Most of our research is based on the high resolution/high accuracy bottom-up proteomics data from our mass spectrometers. The MS-Room harbors five Orbitrap™ mass spectrometers including the latest Orbitrap Fusion Lumos ETD Tribrid technology. Our general setup consists of an on-line Ultra High Performance Liquid Chromatography with in-house packed C18 reverse phase columns coupled to the mass spectrometer via nano-Electrospray.
To facilitate the quality control and monitoring of chemical synthesis of small molecules, an Ion-Trap mass spectrometer and access to a MALDI-TOF/TOF mass spectrometer via Bavarian Biomolecular Mass Spectrometry Center BayBioMS are available.

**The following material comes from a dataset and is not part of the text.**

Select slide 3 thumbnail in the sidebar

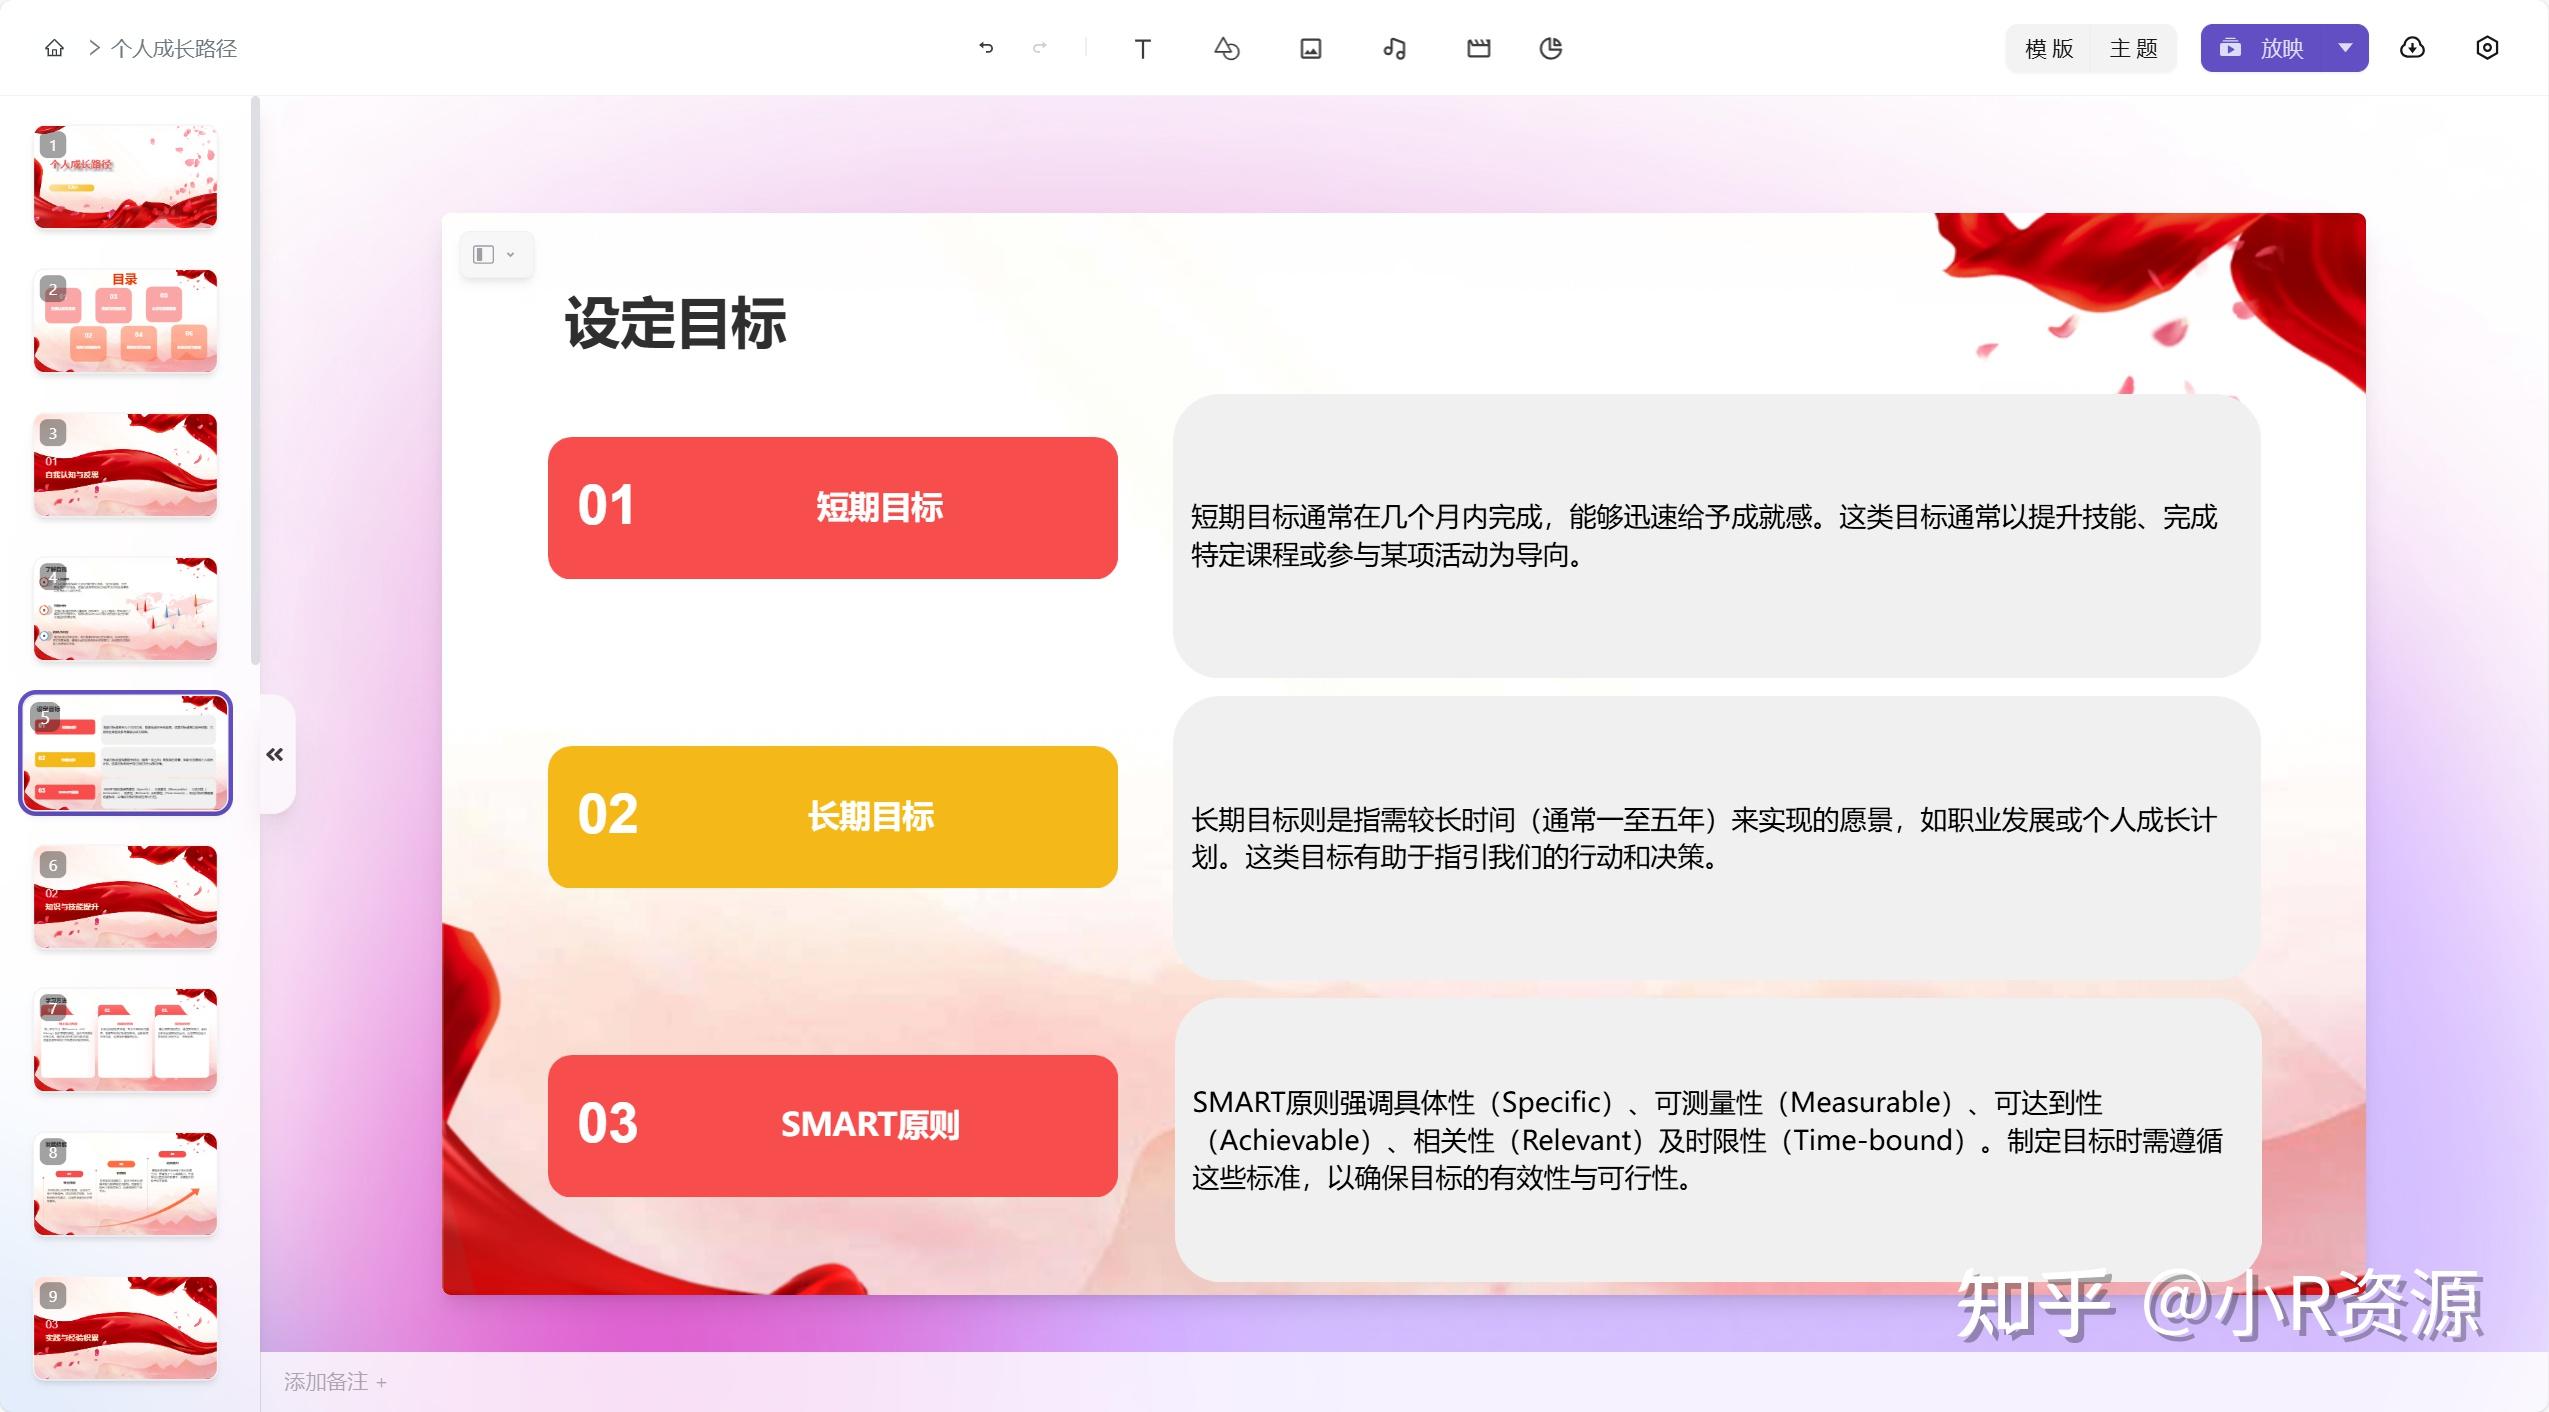coord(125,465)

The questions and challenges posed by the comprehensive analysis of complex proteomes require the development and adaption of various biochemical workflows. Depending on the type of sample and the desired type analysis we have a large number of standard workflows established in the laboratory, including but not limited to:
- Affinity matrices for subproteome enrichment
- Enrichment strategies for posttranslational modifications
- Thermal proteome profiling
- Different peptide labeling strategies for quantitation and mutliplexing
- Fractionation strategies on peptide level
A major part of our chemical research efforts are directed towards the design and synthesis of novel protein capturing tools. These tools can be peptides or small molecules that we synthesize and immobilize so as to obtain affinity matrices, able to enrich their targets and hence useable for target/partner deconvolution. We are particularly interested in kinases and epigenetic proteins, for which we also dedicate medicinal chemistry projects. Additionally we are developing click and cleave strategies based on triazene linkers to enrich azide-labelled proteins.

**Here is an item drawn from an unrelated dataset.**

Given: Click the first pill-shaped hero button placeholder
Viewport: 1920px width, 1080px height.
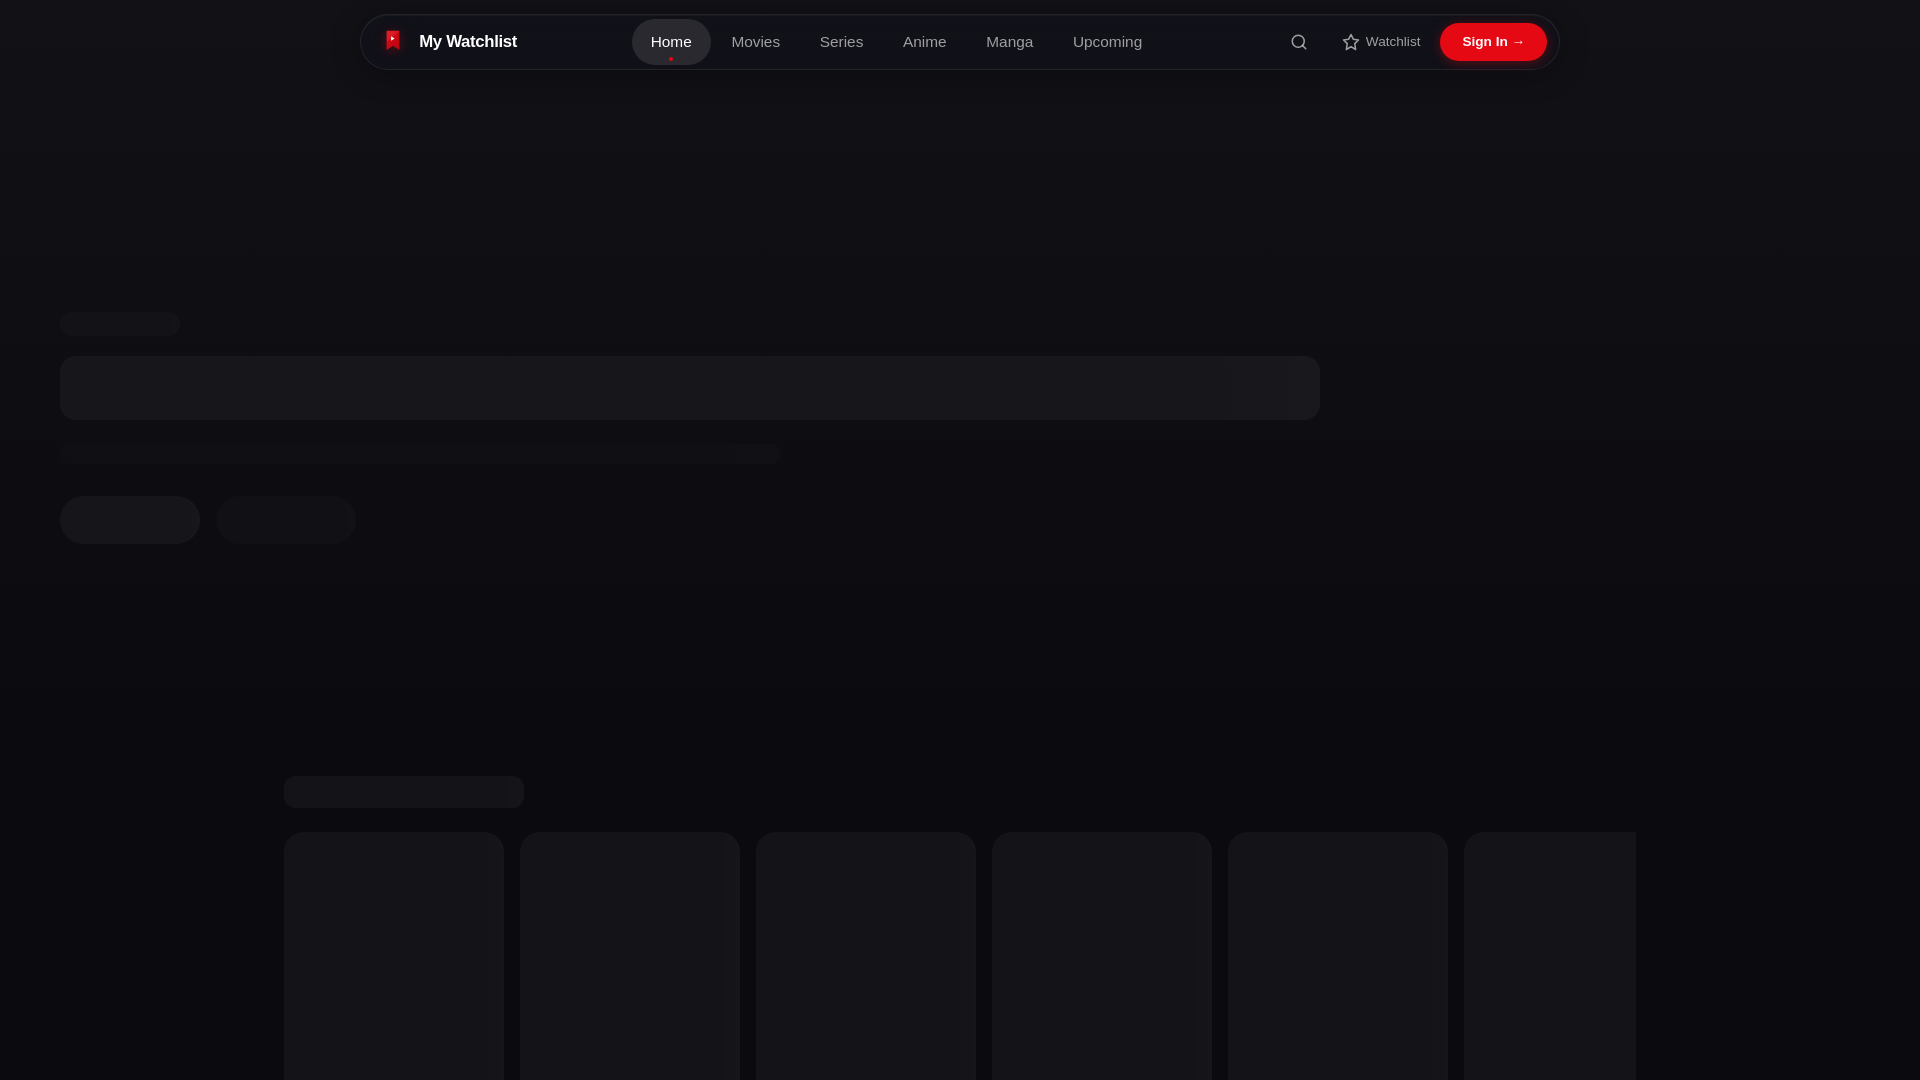Looking at the screenshot, I should pyautogui.click(x=130, y=520).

The work can be roughly divided in the following area:
Our IT Infrastructure is tailored to facilitate Mass Spectrometry based proteomics experiments. Raw data collected by individual mass spectrometers are stored on a central file server with larger storage capacity and associated backup systems. Processing along a data pipeline involves e.g. peak processing, protein identification and quantification and is implemented on dedicated hardware including a four-node Mascot cluster and several powerful Windows machines to facilitate data processing with MaxQuant. Computing resources that are not dedicated to such a permanently needed task are made available as virtual machines. Thus, processing power and memory can be balanced and made available where needed. Along the same lines, licensed software is installed on central virtual machines instead of private desktop computers.

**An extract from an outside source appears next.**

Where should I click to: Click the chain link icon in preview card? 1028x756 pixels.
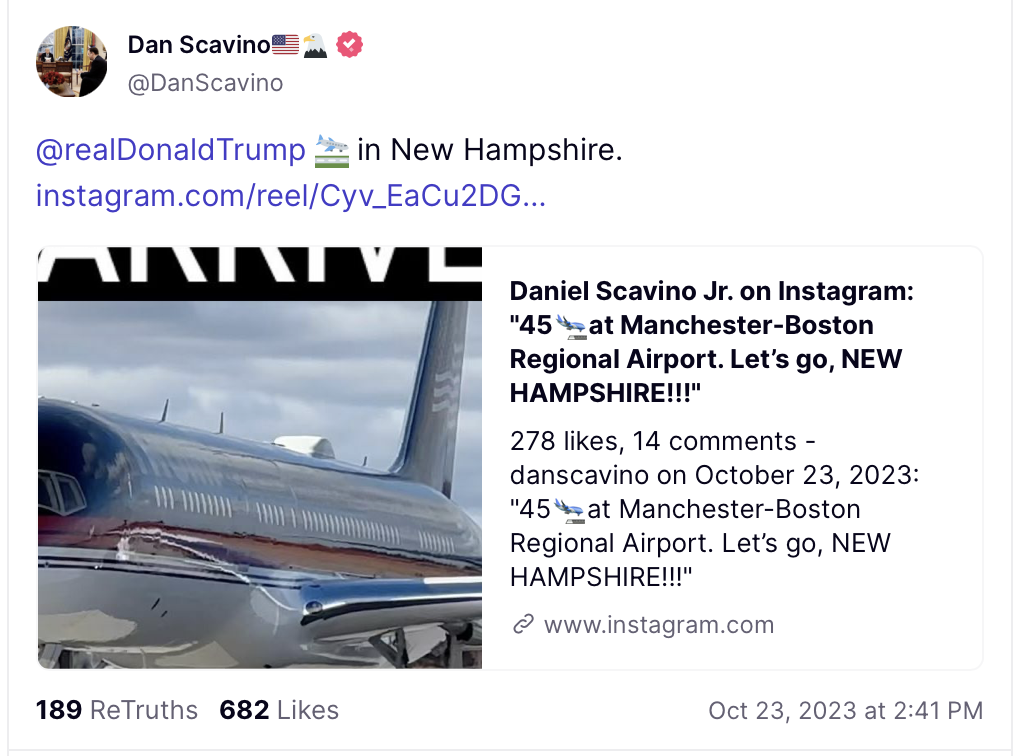522,625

The cell biology unit is focused on the preparation of biological samples under defined conditions for proteomic analyses, the development of functional assays to elucidate compound triggered responses in 2- or 3-dimensional in vitro models and the genetic engineering of mammalian cells to precisely monitor the modulation and/or interference of affected signal transduction pathways. For this purpose, we are essentially employing various cell culture systems (e.g., regular stationary or roller culture, large scale culture using a Braun Biostat B fermenter and on-chip culture providing single cell resolution) and monitoring techniques, e.g. manual (IBIDI) or automated live cell imaging (IncuCyte S3). The cell culture facility is complemented by a molecular biology and a microbiology lab. For the analysis of individual cells within a larger population, a Milo™ Single-Cell Western platform is the newest addition to the cell biology facilities.